* Start Document extract *

Short-term investors will need to open a brokerage account to trade stocks and other securities. Investors can place orders to buy and sell stocks and bonds online or by phone through a broker.

Brokerage accounts are taxable, meaning that any gains an investor makes are subject to capital gains taxes. Investors can sell securities and withdraw their funds at any time.

Long-term investors may want to consider several investment accounts, including a brokerage account, to help meet their long-term goals.

Long Term Investing with a 529 Plan

An investor saving for a child’s college education might consider a tax-advantaged 529 savings plan. Parents, as well as extended family and friends, can contribute to 529 plans. Funds inside the account can then be invested in various investments, including mutual funds and exchange-traded funds.

Investments grow tax-free inside a 529 account and are not subject to capital gains tax. Withdrawals from the account are also tax-free as long as they are used to cover qualified education expenses, such as tuition, room and board, fees, and books.

Withdrawing the money for other reasons can subject investors to income tax and a 10% penalty on earnings.

Long Term Investing with a 401(k)

Retirement is perhaps the ultimate long-term goal for many investors. The government is very interested in incentivizing you to save for this period of your life, so they provide many different options for savings accounts, including employer-sponsored 401(k)s.

Traditional 401(k)s are employer-sponsored plans that allow eligible employees to set aside a portion of their pre-tax paycheck into an investment account. They can usually invest their funds in a limited suite of investment options, such as mutual or target-date funds.

Investments grow tax-deferred, which can supercharge growth when combined with the power of compounding interest.

After age 59 ½, investors can make withdrawals, which are subject to income tax. Withdrawals before that age are subject to income tax and a 10% penalty, although there are some exceptions to that rule.

Retirement Options other than a 401(k)

* End Document extract *
* Start Information provided *

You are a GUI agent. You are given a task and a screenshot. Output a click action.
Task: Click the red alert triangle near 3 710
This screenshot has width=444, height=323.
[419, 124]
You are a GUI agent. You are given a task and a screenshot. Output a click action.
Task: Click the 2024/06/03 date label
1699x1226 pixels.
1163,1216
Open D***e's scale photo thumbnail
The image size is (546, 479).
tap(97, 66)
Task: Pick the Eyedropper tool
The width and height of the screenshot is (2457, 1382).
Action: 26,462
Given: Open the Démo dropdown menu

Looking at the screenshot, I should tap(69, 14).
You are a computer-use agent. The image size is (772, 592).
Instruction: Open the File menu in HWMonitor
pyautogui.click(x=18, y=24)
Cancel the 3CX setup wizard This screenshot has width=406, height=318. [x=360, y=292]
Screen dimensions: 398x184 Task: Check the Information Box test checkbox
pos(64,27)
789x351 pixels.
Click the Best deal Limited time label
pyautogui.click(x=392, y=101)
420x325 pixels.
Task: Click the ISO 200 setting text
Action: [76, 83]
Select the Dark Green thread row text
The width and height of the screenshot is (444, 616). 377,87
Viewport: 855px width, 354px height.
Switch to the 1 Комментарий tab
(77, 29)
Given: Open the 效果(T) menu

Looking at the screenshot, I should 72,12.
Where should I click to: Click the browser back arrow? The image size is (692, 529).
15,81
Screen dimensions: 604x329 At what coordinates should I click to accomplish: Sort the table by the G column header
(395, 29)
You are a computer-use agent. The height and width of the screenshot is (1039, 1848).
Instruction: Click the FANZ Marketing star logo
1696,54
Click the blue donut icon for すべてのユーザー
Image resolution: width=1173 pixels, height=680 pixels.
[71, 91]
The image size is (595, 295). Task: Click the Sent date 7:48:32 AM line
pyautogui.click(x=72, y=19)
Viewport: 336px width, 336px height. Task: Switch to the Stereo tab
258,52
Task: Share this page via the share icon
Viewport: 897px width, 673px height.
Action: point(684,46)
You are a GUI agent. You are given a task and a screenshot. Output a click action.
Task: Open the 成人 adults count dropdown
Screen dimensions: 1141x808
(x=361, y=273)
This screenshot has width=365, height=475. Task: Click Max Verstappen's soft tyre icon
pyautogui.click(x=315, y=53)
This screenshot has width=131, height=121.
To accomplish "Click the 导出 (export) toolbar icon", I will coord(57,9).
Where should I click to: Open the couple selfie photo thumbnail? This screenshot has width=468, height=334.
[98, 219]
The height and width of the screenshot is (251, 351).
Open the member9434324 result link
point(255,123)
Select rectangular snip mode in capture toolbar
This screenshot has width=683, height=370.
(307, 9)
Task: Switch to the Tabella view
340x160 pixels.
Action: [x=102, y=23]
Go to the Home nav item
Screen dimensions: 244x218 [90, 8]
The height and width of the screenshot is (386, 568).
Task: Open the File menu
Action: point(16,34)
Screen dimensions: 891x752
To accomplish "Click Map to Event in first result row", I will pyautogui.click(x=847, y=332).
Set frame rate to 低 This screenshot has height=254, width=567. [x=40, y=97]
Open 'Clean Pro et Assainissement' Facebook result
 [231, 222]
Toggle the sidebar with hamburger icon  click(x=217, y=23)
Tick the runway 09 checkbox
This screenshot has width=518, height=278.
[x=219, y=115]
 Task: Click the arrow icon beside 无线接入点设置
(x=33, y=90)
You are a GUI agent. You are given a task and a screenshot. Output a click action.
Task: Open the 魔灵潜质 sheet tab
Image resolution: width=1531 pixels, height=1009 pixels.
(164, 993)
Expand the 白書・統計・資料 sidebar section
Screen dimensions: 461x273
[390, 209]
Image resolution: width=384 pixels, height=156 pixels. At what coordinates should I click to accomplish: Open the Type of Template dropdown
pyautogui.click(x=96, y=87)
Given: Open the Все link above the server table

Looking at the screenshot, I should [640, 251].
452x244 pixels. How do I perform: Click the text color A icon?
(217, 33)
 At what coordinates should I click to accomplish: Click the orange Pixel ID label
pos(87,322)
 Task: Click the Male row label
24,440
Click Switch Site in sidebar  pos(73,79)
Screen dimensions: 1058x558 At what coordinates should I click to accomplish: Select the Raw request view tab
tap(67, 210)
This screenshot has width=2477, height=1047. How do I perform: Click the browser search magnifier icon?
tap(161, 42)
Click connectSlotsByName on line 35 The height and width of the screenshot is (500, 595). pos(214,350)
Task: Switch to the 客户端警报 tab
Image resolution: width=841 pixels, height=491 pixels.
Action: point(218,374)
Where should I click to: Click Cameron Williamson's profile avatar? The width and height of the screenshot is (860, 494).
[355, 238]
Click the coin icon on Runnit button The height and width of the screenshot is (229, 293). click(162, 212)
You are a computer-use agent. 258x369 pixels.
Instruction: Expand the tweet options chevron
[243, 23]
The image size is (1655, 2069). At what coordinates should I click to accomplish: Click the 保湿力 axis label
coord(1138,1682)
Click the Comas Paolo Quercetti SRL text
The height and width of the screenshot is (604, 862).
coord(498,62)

* End Information provided *

Objectives:
**1)** According to the investment accounts text, what happens to 401(k) withdrawals made before age 59 ½?
**2)** Can you transcribe the investment accounts text between "Short-term investors will" and "and exchange-traded funds.", inclusive?
**3)** Which qualified education expenses does the investment accounts text name for tax-free 529 withdrawals?
The rows were drawn from a different source than the investment accounts text.

Results in order:
**1)** They are subject to income tax and a 10% penalty, although there are some exceptions.

**2)**
Short-term investors will need to open a brokerage account to trade stocks and other securities. Investors can place orders to buy and sell stocks and bonds online or by phone through a broker.

Brokerage accounts are taxable, meaning that any gains an investor makes are subject to capital gains taxes. Investors can sell securities and withdraw their funds at any time.

Long-term investors may want to consider several investment accounts, including a brokerage account, to help meet their long-term goals.

Long Term Investing with a 529 Plan

An investor saving for a child’s college education might consider a tax-advantaged 529 savings plan. Parents, as well as extended family and friends, can contribute to 529 plans. Funds inside the account can then be invested in various investments, including mutual funds and exchange-traded funds.

**3)** Tuition, room and board, fees, books